Work required: From the records below, extract only the lines running from the line with "Image resolution: width=1385" to the line with "Given: Open the Events view three-dot menu", both lines included, reproducing them exactly.

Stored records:

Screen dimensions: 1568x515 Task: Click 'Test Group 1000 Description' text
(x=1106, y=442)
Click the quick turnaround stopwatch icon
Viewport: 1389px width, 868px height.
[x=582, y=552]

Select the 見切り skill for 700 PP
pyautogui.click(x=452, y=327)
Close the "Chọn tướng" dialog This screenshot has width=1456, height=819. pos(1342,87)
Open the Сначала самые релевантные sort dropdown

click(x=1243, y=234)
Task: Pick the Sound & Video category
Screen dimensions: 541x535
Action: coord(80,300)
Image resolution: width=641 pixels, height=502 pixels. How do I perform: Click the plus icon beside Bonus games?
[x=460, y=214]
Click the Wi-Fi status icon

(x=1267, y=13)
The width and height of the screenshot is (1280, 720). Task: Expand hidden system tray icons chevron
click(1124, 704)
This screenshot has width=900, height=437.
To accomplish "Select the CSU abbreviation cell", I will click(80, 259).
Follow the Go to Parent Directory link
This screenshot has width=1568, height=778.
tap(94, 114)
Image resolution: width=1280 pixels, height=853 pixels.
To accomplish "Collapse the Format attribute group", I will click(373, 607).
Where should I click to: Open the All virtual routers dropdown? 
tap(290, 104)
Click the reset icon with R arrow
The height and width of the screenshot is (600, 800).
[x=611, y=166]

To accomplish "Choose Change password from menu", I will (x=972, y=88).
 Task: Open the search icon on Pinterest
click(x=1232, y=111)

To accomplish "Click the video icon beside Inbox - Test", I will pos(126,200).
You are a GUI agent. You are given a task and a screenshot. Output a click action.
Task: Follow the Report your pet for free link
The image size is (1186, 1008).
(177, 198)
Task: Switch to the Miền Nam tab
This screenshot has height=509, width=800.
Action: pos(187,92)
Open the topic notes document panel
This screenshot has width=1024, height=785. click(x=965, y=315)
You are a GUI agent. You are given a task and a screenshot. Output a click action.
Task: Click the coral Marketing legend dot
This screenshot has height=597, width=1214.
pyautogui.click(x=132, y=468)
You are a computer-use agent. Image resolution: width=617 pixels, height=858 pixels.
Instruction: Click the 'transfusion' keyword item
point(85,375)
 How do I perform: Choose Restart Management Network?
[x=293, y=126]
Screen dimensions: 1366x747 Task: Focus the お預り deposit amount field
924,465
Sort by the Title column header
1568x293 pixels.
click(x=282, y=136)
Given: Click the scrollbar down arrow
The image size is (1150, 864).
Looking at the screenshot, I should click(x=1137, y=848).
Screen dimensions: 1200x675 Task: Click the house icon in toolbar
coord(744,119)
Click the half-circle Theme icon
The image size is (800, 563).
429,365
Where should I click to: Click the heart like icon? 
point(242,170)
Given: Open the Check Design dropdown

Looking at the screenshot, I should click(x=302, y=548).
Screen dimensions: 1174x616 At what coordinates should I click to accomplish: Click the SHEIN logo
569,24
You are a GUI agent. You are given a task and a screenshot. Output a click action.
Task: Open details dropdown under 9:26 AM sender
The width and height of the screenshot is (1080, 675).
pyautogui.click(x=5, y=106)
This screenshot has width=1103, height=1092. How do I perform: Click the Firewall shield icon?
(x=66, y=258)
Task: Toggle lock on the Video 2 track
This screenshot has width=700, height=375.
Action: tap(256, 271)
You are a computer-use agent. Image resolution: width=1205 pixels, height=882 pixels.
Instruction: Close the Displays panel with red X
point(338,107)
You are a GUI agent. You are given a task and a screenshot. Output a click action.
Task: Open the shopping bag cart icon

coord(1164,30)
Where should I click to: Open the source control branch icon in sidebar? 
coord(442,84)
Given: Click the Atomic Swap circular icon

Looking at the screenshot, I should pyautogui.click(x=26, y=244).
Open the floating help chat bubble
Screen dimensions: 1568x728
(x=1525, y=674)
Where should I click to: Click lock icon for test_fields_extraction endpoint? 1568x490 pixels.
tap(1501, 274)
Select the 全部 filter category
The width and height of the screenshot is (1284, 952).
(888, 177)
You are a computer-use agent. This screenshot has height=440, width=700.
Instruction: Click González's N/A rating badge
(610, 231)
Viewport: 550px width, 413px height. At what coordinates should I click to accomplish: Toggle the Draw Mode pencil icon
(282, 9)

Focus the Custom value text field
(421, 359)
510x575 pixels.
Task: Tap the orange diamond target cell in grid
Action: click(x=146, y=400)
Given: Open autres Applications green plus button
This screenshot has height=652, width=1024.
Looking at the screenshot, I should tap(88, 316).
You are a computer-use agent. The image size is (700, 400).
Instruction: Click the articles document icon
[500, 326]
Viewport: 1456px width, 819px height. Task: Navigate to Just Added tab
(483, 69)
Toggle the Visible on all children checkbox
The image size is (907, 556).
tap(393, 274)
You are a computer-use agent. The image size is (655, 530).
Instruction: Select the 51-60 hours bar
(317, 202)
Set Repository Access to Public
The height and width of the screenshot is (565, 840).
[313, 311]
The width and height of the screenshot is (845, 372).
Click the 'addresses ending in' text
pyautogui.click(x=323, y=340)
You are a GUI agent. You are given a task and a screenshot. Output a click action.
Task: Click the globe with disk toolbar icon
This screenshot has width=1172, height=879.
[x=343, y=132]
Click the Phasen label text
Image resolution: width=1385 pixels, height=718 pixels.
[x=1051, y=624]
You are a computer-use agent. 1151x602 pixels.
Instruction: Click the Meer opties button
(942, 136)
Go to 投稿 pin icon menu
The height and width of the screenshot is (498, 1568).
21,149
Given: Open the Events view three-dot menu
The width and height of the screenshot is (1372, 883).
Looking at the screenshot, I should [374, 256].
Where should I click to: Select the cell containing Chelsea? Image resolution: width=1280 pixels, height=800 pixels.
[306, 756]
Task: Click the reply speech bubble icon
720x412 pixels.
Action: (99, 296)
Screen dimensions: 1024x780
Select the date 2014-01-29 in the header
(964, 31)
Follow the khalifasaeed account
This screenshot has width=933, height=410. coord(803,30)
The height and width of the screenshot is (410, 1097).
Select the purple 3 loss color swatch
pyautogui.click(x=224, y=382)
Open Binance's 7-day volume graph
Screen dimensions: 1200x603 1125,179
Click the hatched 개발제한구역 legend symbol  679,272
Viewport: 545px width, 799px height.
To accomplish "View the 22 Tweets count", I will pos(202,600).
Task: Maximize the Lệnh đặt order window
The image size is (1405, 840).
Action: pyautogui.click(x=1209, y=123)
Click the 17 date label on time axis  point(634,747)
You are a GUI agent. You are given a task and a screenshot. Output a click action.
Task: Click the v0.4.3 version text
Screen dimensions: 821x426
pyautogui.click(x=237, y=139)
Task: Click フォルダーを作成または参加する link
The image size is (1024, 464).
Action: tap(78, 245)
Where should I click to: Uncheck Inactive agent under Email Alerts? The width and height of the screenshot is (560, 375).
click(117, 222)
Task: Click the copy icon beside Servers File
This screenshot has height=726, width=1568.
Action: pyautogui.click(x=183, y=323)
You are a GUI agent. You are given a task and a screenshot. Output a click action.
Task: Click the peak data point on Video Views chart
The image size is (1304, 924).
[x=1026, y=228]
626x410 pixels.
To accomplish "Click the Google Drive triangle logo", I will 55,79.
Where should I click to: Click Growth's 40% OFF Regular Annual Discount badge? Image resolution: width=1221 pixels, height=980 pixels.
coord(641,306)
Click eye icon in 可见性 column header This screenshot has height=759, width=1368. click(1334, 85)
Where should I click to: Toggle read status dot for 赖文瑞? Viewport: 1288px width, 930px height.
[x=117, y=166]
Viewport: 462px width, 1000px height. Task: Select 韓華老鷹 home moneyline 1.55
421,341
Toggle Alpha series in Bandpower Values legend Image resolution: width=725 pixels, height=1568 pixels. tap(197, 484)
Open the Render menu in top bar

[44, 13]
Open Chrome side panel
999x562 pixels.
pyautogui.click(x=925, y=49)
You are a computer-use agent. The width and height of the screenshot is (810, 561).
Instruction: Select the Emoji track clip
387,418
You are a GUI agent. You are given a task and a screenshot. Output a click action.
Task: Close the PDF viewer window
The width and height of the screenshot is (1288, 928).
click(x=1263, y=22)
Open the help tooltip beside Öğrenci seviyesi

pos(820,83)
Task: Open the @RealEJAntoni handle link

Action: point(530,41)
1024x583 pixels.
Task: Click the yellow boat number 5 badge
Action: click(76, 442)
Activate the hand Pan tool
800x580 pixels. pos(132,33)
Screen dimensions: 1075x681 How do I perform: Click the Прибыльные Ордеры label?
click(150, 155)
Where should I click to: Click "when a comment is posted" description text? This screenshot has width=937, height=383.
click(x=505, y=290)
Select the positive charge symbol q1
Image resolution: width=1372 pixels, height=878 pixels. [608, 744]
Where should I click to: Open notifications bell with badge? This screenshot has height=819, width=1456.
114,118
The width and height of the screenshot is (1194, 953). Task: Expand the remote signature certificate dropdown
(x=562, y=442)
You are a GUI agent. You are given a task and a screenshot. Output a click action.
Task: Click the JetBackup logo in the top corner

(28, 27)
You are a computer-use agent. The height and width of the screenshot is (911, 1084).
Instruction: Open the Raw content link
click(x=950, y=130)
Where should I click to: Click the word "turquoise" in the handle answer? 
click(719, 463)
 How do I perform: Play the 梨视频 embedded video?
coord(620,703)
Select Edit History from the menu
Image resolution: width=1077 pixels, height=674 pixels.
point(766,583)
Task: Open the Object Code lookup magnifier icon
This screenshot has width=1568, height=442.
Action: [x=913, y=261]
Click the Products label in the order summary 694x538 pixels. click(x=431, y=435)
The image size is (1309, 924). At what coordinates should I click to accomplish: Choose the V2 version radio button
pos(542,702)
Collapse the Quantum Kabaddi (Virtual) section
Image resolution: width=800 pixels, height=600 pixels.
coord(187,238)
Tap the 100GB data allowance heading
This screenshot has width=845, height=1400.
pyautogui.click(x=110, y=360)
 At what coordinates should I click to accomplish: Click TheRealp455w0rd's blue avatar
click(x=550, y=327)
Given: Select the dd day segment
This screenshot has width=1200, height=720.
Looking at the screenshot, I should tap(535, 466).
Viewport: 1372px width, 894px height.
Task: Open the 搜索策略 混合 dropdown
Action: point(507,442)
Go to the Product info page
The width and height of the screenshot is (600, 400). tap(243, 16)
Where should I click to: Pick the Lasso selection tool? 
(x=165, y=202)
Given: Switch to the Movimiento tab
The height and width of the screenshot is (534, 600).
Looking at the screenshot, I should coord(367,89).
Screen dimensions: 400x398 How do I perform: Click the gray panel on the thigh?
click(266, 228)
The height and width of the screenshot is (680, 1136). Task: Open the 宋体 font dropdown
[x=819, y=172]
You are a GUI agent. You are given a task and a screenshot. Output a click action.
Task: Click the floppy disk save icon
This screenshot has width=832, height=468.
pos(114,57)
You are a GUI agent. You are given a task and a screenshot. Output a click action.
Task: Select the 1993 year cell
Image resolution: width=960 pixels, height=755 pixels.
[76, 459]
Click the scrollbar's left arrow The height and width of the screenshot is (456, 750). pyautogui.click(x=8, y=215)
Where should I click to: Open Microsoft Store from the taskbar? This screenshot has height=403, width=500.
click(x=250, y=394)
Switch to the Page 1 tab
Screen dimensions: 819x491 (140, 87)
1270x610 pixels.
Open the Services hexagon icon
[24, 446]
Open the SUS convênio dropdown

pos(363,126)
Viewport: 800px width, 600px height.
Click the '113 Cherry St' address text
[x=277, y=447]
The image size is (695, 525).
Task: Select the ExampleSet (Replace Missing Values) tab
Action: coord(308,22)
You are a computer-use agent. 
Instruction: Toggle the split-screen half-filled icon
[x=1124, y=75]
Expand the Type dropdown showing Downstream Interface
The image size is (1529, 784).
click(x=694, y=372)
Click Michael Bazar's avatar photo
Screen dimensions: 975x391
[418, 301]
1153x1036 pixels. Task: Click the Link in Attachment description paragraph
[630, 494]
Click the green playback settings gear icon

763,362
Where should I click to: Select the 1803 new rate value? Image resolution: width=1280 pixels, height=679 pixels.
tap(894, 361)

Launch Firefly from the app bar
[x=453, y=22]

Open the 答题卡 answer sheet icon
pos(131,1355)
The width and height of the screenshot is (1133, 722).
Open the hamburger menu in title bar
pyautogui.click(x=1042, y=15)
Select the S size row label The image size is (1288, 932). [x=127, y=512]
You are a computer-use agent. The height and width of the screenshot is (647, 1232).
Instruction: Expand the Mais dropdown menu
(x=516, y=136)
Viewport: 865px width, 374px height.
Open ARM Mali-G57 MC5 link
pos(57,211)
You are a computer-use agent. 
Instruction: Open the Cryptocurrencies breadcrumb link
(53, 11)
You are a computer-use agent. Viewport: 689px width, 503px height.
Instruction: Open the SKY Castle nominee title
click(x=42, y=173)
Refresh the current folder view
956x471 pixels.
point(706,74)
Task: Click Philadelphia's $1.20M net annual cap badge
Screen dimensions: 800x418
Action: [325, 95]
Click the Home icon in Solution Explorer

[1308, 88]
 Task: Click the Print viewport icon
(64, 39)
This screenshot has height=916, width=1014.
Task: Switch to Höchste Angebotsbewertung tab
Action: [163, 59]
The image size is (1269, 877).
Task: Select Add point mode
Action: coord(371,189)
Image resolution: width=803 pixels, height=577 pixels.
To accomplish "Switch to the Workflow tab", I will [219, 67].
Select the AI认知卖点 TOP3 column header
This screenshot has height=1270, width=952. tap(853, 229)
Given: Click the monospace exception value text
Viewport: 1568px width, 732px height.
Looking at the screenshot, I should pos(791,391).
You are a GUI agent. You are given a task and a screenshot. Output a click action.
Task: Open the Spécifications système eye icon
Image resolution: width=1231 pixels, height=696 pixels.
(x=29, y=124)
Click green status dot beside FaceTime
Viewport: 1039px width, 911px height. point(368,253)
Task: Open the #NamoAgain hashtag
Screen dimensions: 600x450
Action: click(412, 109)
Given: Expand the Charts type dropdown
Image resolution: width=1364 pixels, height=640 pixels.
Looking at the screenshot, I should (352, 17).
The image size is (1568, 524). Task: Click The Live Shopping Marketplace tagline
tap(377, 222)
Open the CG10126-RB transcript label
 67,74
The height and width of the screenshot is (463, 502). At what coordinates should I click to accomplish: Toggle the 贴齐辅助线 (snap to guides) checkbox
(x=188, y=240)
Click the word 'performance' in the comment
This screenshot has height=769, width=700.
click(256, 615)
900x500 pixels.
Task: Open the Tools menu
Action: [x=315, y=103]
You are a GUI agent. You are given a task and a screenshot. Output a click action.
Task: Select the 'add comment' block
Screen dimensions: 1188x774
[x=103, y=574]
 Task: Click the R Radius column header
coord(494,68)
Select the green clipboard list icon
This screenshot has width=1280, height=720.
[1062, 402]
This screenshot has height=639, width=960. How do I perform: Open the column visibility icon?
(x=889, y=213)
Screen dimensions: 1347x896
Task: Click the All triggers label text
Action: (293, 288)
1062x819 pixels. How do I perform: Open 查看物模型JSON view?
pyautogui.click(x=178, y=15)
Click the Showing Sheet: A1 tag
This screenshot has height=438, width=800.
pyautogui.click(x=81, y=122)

Answer box:
Image resolution: width=1385 pixels, height=718 pixels.
[x=1051, y=624]
You are a computer-use agent. 1151x602 pixels.
Instruction: Click the Meer opties button
(942, 136)
Go to 投稿 pin icon menu
The height and width of the screenshot is (498, 1568).
21,149
Given: Open the Events view three-dot menu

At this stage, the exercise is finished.